17 dicembre 2009

Crick, il gallo dell’aia, dormiva sulla staccionata in equilibrio su una zampa sola.
Tutti i giorni Blob, il gatto grasso, lo svegliava con una zampata:
“È l’alba! Fa’ chicchirichì, o il contadino ti mette in pentola!”.
Crick si agitava e spargeva penne e piume tutt’intorno, con degli squeck squek disordinati.
La mattina era sempre raffreddato e perdipiù il chicchirichì gli riusciva male, per via della ERRE moscia:
“Chicch…COFF, COFF…”. “Chicccchì…ECCIÙ!”.
“Chicch…toss, toss… Chicchivichì”.
Il contadino si accorse che “la sveglia” non funzionava e decise di cucinare il gallo: bollito, con maionese e pomodori.
“E chisseneimpovta”, pensò triste Crick con la cresta abbassata, “tanto non son buono pvopvio a nulla”.
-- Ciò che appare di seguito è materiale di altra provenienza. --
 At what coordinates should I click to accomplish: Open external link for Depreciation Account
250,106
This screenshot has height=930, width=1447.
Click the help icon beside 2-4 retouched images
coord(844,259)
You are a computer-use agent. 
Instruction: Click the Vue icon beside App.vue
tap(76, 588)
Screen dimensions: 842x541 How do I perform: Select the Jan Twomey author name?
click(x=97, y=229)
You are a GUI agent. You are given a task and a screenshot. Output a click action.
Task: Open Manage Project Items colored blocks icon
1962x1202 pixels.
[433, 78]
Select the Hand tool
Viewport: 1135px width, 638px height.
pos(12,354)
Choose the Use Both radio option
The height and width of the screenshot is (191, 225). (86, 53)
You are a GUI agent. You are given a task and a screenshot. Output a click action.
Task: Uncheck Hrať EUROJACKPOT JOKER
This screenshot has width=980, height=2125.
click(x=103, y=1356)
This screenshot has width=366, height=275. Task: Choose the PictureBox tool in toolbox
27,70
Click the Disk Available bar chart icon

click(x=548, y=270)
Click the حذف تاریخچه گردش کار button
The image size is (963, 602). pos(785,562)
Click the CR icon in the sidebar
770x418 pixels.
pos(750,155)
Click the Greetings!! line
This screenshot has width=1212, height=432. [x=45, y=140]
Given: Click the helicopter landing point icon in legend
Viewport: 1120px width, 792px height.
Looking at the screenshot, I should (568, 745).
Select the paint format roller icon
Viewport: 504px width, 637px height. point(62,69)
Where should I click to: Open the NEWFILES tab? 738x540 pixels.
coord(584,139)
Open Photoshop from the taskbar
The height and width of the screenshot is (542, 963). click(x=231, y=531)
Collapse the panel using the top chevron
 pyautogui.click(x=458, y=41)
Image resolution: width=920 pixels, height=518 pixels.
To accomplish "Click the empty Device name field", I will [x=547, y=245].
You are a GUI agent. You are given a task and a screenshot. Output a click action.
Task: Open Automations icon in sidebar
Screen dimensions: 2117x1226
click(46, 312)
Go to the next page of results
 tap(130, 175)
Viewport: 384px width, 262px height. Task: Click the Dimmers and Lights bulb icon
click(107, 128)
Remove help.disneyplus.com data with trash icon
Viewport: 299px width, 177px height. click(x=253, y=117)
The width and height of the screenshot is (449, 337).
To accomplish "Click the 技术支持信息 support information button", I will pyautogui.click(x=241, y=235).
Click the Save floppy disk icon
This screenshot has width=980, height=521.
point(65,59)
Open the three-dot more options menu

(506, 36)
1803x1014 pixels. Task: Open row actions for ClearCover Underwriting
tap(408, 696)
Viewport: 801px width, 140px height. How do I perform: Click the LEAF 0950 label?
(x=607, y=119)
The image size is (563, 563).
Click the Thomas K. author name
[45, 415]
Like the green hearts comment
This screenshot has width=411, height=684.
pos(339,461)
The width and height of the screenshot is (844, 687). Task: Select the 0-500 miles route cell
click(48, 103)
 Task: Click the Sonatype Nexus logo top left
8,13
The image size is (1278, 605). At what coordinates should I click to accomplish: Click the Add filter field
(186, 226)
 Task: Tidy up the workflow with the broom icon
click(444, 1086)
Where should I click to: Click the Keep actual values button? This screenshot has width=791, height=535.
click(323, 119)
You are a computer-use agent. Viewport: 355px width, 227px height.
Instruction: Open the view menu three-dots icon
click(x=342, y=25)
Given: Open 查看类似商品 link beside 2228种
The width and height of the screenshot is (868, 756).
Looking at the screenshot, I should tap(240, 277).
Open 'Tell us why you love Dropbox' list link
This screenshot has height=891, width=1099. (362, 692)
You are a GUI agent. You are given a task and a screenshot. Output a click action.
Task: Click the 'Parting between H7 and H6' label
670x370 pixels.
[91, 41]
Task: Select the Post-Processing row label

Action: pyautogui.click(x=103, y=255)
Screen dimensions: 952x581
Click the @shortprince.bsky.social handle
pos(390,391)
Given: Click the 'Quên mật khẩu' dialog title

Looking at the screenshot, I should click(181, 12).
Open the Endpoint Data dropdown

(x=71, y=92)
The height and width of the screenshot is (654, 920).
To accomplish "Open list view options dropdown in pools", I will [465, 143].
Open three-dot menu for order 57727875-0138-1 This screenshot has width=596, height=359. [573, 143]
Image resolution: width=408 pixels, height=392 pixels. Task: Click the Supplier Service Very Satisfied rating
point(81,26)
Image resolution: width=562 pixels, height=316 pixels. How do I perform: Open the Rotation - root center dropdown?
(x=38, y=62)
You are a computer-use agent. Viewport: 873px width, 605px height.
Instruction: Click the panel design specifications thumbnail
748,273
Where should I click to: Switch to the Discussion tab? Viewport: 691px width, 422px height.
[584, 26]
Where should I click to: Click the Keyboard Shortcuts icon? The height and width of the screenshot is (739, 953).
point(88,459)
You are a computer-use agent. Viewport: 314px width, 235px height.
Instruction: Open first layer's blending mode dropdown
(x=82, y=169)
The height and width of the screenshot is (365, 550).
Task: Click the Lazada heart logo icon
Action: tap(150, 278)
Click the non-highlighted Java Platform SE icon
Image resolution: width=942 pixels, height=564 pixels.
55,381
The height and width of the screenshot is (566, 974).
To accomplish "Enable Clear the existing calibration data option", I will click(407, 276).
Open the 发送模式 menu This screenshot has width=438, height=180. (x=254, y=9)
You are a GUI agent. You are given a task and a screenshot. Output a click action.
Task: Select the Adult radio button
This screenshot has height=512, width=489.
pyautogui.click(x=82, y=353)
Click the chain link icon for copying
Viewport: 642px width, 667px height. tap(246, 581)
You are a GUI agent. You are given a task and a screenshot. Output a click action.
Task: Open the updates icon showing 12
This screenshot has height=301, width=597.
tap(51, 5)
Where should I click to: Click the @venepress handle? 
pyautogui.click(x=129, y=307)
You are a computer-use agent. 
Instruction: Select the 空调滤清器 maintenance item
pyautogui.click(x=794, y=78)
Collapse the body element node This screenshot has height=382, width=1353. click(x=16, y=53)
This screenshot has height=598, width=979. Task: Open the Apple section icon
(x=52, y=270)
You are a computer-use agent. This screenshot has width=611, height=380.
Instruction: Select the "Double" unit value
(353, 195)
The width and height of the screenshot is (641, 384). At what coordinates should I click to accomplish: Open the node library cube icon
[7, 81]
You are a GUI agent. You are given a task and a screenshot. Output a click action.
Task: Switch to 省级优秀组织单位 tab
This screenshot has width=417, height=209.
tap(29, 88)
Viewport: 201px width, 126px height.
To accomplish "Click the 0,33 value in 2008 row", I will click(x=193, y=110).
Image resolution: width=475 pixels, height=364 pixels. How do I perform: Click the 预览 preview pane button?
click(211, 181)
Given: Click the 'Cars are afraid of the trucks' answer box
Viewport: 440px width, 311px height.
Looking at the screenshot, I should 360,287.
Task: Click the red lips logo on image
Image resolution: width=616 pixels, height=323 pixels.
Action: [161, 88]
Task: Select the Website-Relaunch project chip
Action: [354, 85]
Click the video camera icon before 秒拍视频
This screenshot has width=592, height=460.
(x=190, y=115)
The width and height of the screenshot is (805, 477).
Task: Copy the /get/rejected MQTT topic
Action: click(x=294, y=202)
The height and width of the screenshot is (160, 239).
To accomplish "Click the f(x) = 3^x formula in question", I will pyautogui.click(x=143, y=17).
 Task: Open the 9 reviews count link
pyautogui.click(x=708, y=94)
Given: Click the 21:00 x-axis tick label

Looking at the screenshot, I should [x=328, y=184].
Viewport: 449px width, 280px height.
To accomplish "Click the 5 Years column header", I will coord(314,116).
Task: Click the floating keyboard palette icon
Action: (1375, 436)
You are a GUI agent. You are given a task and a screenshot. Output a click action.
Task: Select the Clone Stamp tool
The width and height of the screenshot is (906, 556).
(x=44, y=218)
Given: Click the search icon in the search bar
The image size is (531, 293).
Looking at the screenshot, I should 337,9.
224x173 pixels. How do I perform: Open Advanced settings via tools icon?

Ma il gatto lo costrinse a esercitarsi, per salvare le penne:
Crick scrisse 100 pagine di ‘r’ minuscole, 100 di ‘R’ maiuscole, e ripeté RRUOTA, RROSPO, RRANA, RRUCOLA, RRICCIO davanti allo specchio ad alta voce. Un milione di volte.
All’alba del giorno dopo echeggiò nell’aia un verso perfetto, gracchiante al punto giusto, stridulo (ma non troppo), con gli alti e i bassi proprio dove vanno ma… senza la erre:
“Chicchivichì’’.
Un Re, che passava di lì a cavallo con la scorta sentì il verso con la erre blesa e gli piacque talmente che diede al contadino 100 monete d’oro, pur di portare il gallo a palazzo come “sveglia di corte”.